On a hot Sunday afternoon in July 1936, Dorothy Hustead, now 81, was trying to take a siesta when the annoying sound of jalopies rattling by on nearby Route 16A gave her an idea. "After driving across the hot prairie, those travelers must be thirsty," she told her husband. "We've got plenty of water and ice, so why don't we put up a few signs on the highway?" With that, Dorothy penned some doggerel, which Ted lettered on a 12-by-36-inch board: "Get a soda/ Get root beer/ Turn next corner/ Just as near/ To Highway 16 and 14/ Free Ice Water/ Wall Drug."

"It wasn't Wordsworth," Ted says. "But I was willing to give it a try."

The customers multiplied as the signs proliferated. After World War II, a family friend traveling across Europe for the Red Cross took a notion to post a few Wall Drug signs along the way. Then servicemen abroad began writing the store for more signs, putting them up in places as far away as Saigon and Shanghai. Much of the advertising, especially overseas, is free. Even so, Wall Drug spends an average of $100,000 a year for the rent and maintenance of signs, including $7,000 for notices posted on 20 of London's red double-decker buses.

As the legend of Wall Drug spread worldwide, a number of unlikely visitors passed through its doors. Fredric March, who won his second Academy Award for the 1946 film The Best Years of Our Lives, used Wall Drug as a poste restante on a West Coast to East Coast drive during a winter in the 1950s, popping in briefly to pick up stacks of mail before heading back out into a heavy blizzard.
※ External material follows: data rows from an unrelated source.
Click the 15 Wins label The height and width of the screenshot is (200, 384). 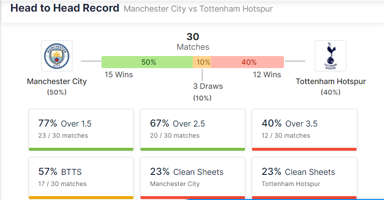click(x=119, y=75)
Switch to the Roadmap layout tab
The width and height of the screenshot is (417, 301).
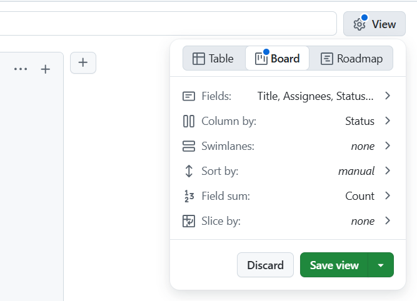(351, 59)
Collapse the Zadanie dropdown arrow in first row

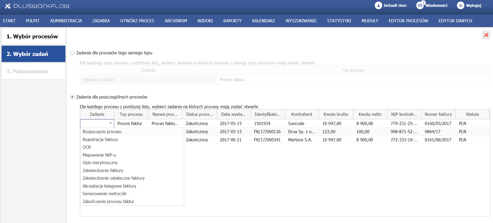pos(111,123)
In late June 1961, Ernest Hemingway stopped off on his way home to Ketchum, Idaho after a stay at St. Mary's Hospital in Rochester, Minn. A week after that, he committed suicide.

Still very much a family business, Wall Drug has been manned at one time or another by as many as 20 members of the extended Hustead brood, including in-laws, nieces, nephews and most of the 14 grandchildren. The summer employee list swells to 200, half of them college students from as far away as Maine. To accommodate this extra help, the store uses 18 nearby houses and a mobile home, all of which are owned by the Husteads. In fact most of the real estate in and around Wall is now Hustead property.

"It all proves that no matter where you live, you can succeed," says Ted Hustead, who this year celebrates his diamond anniversary for 60 years of wedded bliss with Dorothy. "What you have to do is reach out to other people with something they need." In some cases, that may be as simple as a cup of ice water.